Saat hidayah menerangi hati, takkan gentar jiwa menantang aral.
Gunung tak masalah untuk didaki, laut pun tak peduli untuk diarungi,
lezatnya pangkat pun siap ditanggalkan. Semua ini guna mencecap
nikmatnya hidayah yang tak terbeli.
Dalam lipatan buku sejarah dan hadits, tertoreh nama Salman
Al-Farisi. Seorang sahabat Nabi dari negeri seberang. Seorang alim yang
mengetahui dua kitab suci. Sejarah keislamannya mencerminkan mahal dan
manisnya hidayah. Kisah Salman masuk Islam termaktub di dalam Musnad
Ahmad secara lengkap dengan sanad yang shahih.
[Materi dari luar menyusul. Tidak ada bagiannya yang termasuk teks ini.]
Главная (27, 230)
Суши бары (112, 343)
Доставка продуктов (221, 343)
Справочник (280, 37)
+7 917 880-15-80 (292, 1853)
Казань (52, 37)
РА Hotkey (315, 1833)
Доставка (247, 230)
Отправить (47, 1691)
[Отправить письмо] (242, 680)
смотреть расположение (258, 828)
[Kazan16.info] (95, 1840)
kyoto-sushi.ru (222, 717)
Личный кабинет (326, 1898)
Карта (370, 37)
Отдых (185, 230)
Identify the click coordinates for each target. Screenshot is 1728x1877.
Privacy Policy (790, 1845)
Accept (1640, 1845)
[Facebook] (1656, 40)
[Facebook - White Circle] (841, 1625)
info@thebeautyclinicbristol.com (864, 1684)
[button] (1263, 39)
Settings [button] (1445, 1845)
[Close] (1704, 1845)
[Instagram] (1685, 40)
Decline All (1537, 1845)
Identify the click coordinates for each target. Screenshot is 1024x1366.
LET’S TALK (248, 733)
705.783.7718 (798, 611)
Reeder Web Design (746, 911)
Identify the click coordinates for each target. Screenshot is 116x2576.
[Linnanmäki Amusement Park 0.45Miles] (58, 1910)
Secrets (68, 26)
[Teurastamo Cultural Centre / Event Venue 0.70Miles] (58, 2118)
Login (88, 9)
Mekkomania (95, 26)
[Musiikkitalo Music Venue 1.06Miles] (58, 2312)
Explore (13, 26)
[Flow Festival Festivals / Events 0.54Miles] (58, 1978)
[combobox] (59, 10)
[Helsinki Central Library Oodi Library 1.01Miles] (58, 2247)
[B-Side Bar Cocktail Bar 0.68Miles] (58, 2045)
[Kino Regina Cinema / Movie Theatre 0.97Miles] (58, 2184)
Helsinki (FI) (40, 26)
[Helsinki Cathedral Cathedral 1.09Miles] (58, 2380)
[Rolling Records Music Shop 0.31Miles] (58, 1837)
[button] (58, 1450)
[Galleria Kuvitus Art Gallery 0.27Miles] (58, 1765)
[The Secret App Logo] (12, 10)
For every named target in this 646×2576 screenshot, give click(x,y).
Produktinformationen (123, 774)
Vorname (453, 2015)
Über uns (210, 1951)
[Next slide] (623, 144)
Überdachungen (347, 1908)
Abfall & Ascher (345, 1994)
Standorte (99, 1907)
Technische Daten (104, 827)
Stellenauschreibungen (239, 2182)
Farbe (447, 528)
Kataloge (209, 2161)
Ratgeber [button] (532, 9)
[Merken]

Salman menceritakannya
secara langsung kepada Ibnu ‘Abbas.
Sebelum Rasulullah diutus membawa cahaya hidayah, pemuda Salman
adalah pemuda Persia, anak kesayangan dari seorang tokoh di sana,
sampai-sampai ayahnya tidak membiarkannya keluar rumah lantaran sayang
terhadap putranya.
Salman awalnya adalah seorang Majusi penyembah api yang taat. Dia
senantiasa menjaga api agar tidak padam. Suatu hari, Salman diperintah
untuk melihat kebun ayahnya. Dia pun bertolak dari rumah menuju
kebunnya. Di tengah perjalanan, Salman mendengar suara orang-orang
Nasrani sedang beribadah di dalam gereja. Salman, yang tidak mengetahui
dunia luar, pun penasaran terhadap suara tersebut. Dia masuk ke dalam
gereja melihat ibadah yang mereka lakukan.